Humans, elves, orcs, warriors, mages, hunters... From this aspect
it sometimes seems like we play the same game but with little variation. Obviously it would be somewhat awkward to play a fantasy game which lacks humans or at least a race that resembles them but a variation from the standard orc and elf races coming from the Scandinavian folklore would be welcome. Those two races were made famous mainly by Tolkien's "Lord of the Rings" and Dungeons & Dragons universe. They already had a background story, a cultural and behavior stereotype created so all developers had to do was introduce all this into their game. As for the classes, the mage along with his famous fireball together with the warrior and hunter are the typical characters in fantasy books and fairy tales, again with their own well established set of characteristics. If you take into account that these are also very popular, it quickly becomes a recipe for success, even though originality is sacrificed.

Reasons for copying

Well... put short, money. Most companies' policy is to create something that brings as much money as possible with the least effort and investment, preferably with little or no risk at all. This is why each time a box-office success or a best-seller comes out, it is soon followed by games and other production usually having a doubtful quality. Not that it would matter. This kind of games are only created to suck money from fans. Also, money is the reason why successful games are copied too. As I said before, nowadays, fantasy games are on top so it's obvious why so many came out. There were Ultima Online, Everquest, Lineage, Dark Age of Camelot. Then came World of Warcraft, which took everything good that these former games had and created something that from an economical point of view was flawless. Other games then started following this strategy, each with at least some success such as Runes of Magic, Perfect World or Shaiya.
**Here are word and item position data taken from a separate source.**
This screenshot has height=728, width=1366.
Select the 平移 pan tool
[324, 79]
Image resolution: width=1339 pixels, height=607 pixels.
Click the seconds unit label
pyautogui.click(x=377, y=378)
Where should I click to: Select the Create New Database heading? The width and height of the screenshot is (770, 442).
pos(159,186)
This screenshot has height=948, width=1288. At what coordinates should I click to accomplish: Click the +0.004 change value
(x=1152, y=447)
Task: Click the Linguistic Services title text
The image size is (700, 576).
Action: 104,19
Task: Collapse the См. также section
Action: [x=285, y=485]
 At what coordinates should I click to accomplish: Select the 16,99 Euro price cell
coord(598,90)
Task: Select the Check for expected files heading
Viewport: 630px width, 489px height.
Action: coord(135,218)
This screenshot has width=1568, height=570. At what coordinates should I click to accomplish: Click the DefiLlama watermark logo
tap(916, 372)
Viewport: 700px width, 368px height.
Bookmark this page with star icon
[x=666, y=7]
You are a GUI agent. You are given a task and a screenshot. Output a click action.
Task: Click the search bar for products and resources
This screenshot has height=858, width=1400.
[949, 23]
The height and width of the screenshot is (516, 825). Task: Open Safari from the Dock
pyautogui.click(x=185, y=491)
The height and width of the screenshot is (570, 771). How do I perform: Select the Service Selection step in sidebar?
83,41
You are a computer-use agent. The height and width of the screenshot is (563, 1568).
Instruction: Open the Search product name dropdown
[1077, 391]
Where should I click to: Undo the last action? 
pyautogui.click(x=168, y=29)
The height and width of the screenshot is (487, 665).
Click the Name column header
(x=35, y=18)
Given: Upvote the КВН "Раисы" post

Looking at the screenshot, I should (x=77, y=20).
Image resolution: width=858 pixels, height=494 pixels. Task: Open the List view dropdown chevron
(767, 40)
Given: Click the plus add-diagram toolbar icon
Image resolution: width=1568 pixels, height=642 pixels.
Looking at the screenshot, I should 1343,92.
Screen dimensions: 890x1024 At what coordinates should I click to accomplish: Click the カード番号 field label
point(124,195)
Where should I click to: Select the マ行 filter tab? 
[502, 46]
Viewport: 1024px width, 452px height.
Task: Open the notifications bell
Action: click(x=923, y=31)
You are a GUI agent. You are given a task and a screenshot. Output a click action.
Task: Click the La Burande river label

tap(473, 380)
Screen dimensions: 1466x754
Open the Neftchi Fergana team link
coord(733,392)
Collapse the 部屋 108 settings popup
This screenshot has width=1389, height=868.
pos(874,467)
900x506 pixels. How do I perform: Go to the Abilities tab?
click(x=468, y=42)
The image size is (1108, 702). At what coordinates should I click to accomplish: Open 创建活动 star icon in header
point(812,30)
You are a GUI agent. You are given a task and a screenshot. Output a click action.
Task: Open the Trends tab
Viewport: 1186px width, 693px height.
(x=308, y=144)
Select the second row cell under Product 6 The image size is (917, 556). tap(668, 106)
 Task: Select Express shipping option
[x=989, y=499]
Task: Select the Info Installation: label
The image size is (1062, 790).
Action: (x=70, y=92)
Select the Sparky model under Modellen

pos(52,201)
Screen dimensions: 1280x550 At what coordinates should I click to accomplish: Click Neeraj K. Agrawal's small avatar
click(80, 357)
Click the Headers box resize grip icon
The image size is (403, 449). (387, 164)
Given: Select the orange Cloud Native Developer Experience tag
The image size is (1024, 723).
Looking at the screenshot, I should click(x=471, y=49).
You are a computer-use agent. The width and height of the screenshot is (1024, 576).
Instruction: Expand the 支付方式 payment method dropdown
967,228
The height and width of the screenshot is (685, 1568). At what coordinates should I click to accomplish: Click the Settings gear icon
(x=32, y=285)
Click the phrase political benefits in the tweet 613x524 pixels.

Taking chances, many times, is not in game developers' best interest. There are many examples of original MMOs that failed either because they were too revolutionary for their time, or the new implementations in its mechanics hadn't been tested enough. One such game is Auto Assault. The idea behind the game was brilliant. Just like the title says, the main focus was on armored vehicles in a post-apocalyptic world with classic characters only being used inside cities. The most interesting feature was the deformable terrain, the first of its kind to ever be implemented into an online game. Unfortunately, due to the low number of subscribers, it was decided for the game to be shut down. Tabula Rasa is yet another great game with immense potential that just couldn't do it. It was placed in a futuristic world with a FPS-RPG style of play. Again, the game didn't attract enough subscribers to keep it alive.

Still hope...

Revolution is what makes the world evolve. Following the safe path may be enough for some, but to truly make something epic you need to improvise, to be original, to free yourself from standards. Although many have failed to survive by going a different way, there is still hope. There are still many good games that are like no other.

First of all, there is the revolutionary EVE Online, with its global server, real time skill training system and really massive universe. There is also Fallen Earth, a game which finally seems to have found the perfect formula for the post-apocalyptic MMO. And the list may continue with games like Guild Wars, Second Life, Atlantica and so on.

There will always be a war between economists that want to choose the safe way to make money from games by copying and using well known brands, and talented designers that make originality a way of life. Nevertheless, the gamers are the ones who chose what they want to play. There will always be those who prefer a game placed in the world created by their favorite book or movie but I believe that originality is the way to go in the MMO world as there are more and more good games coming out, and ways to stand out of the crowd will be increasingly difficult to find. But in the end, gamers will be the ones to decide which one prevails: copies or originals.